▸ **SHORT PROBLEM 1**: Can you give the rows, starting at the line containing "Where should I" and ending at the line containing "tap(442, 147)", as a numbered list with blank lines left out?
☆ ☆ ☆ ☆ ☆ ☆ ☆
# Silver King Wingbar



## Dave Stromberger (Oct 6, 2022)

https://www.ebay.com/itm/234724181479?campid=5335809022


----------



## catfish (Oct 6, 2022)

Oxidized!


----------



## fordmike65 (Oct 6, 2022)

@tacochris  Here's your chance to add a Wingbar to your crispy collection


----------



## scrubbinrims (Oct 6, 2022)

Hope the rider entered concussion protocol...


----------



## frampton (Oct 6, 2022)

🙂


----------



## tacochris (Oct 6, 2022)

fordmike65 said:


> @tacochris  Here's your chance to add a Wingbar to your crispy collection



You certainly have my number my friend.  Haha. 
That price is a tad....nope.  Lol


----------



## Krakatoa (Oct 6, 2022)

Ooof!


----------



## tripple3 (Oct 6, 2022)

BARN FIND! RARE Vintage Antique Monark Silver King Aluminum 1930's Era Bicycle​

 8 watched in last 24 hours
Condition: Used

Price: US $1,950.00

Best Offer:
Make offer:
8 watchers

Pickup: Free local pickup from Wilkes-Barre, Pennsylvania, United States.
☆ ☆ ☆ ☆ ☆ ☆ ☆
▸ **SHORT PROBLEM 2**: How would you carry the forum thread about the Silver King Wingbar listing on past its last post?
☆ ☆ ☆ ☆ ☆ ☆ ☆
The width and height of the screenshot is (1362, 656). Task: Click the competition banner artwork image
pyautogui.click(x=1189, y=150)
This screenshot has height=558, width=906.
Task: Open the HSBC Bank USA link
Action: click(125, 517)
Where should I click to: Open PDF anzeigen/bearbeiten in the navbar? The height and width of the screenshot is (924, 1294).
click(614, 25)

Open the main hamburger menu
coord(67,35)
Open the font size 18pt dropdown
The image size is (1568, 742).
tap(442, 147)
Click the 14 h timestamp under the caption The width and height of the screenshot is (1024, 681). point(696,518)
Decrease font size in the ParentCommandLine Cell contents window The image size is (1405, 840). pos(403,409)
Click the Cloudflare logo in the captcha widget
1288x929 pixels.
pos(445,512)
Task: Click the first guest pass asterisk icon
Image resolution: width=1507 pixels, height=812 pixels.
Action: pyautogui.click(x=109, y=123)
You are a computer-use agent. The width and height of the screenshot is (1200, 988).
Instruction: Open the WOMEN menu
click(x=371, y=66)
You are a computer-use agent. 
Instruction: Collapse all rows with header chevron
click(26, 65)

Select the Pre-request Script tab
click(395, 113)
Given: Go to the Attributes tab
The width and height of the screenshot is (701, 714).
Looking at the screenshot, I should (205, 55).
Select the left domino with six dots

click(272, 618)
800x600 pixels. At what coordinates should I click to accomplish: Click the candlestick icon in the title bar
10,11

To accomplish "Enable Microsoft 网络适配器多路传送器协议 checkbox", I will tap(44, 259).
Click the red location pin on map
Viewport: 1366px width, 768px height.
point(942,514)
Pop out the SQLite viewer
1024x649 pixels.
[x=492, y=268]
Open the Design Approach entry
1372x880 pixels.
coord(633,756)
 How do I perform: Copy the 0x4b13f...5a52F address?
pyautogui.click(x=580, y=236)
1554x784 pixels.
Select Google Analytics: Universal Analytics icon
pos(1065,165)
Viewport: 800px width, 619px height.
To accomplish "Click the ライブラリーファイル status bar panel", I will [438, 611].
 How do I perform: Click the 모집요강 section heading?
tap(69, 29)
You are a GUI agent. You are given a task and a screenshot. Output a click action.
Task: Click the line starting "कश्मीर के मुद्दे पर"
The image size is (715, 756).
☆ ☆ ☆ ☆ ☆ ☆ ☆
▸ **OUTPUT 1**:
1. Where should I click to: Open PDF anzeigen/bearbeiten in the navbar? The height and width of the screenshot is (924, 1294).
2. click(614, 25)
3. Open the main hamburger menu
4. coord(67,35)
5. Open the font size 18pt dropdown
6. The image size is (1568, 742).
7. tap(442, 147)

▸ **OUTPUT 2**:
Returns: Seller does not accept returns 













Pics to archive.


----------



## cyclingday (Oct 7, 2022)

Yep!
This one definitely falls under the category of;
“If they had only known, they would’ve taken better care of their bike.”


----------



## mrg (Oct 8, 2022)

Makes you wonder if some sellers even look at the pics they post?, not even a pic of the best part, the WINGBAR!, like selling a car and only posting a pics of the bumpers!


----------



## New Mexico Brant (Oct 9, 2022)

It isn't as bad as the one that arrived at Memory Lane maybe six years ago that was dug out of a river bank.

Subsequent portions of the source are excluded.